Q: What is driving the need for a meeting dedicated to IT and risk at the board level?

Fact: Information has value – attacks can come from both inside and outside and are profitable.
Today, technology is so pervasive in business, yet there is no manual to help a board member ask the ‘right’ questions that would ensure technology is not putting the company at risk. The meeting addressed the idea that compliance is fundamental but data is everywhere – how can the board know when there is a system in place for continuous monitoring that will provide early detection. This requires a dramatic increase in awareness that involves a culture shift. Security is across all fronts of business and is extraordinary complicated. The real story is driven by the fact that technology is ubiquitous combined with ever-changing regulatory requirements and risk tolerance levels – it is dynamic environment and takes a very proactive approach.

Q: What are the key areas in IT and risk that directors need to be informed?

• What is our IT risk exposure
• What should it be
• How can IT lower the company’s risk

Q: How can the board ensure IT risk governance oversight is in place?

The board has a choice to step up and learn, bring someone to the table or put some form of structure in place for oversight. If the board is working from an ‘it will not happen to me attitude’ they could be inviting trouble. Media covers IT security problems that have external threats yet the majority is from people within – trusted individuals from within. A balance approach includes understanding of both internal and external threats.

It is critical that boards recognize that IT Governance, Risk, and Compliance (GRC) has evolved with all of the regulatory mandates and M&A activity in the marketplace. By enforcing proper segregation of duties protecting application configuration integrity, continuously monitoring material transactions and taking a layered approach to preventative, embedded security controls, boards will ensure that embedded security, oversight, visibility and enforcement are woven into the DNA of the organization. Ignorance is not a control.

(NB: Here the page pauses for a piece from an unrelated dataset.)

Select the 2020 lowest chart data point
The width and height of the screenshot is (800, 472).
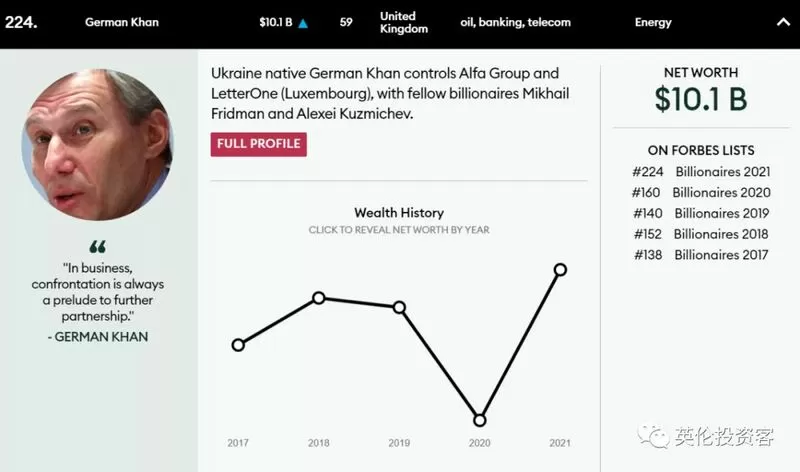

Q: What are some questions that directors can ask to ensure IT risk oversight?

1. Do we have the right expertise to understand how technology affects this company going forward?
2. What do we need to have the right blend of offensive and defensive tactics leveraging technology to safeguard the company and optimize our potential?
3. Do we have the right IT infrastructure to compete and preferably have a sustainable competitive advantage:
– Sharing of critical information
– Ability for easy collaboration of teams, globally if necessary
– The ability to use technology for products, pricing, mktg/distribution, customer service with flexibility and speed?
– Is there a sea change in technology which we should/must consider that will change the nature, dynamics of our industry and business?
4. What can IT do to help us identify and track key business and risk areas? Data mining?, product/segment profitability, analytics, dashboards?
5. What do we as a board need to do to get the right support to help us and the company manage better by leveraging technology?

Q: Is it time to put IT expertise in the boardroom?

Directors can no longer sit back and think they have IT risk taken care of. It takes a certain level of savvy to not only ask the right questions but know when the company has the right answers. Some companies may want to consider a director that has an IT background that also includes executive-level experience. Some may want to have a subcommittee under the audit committee to address issues.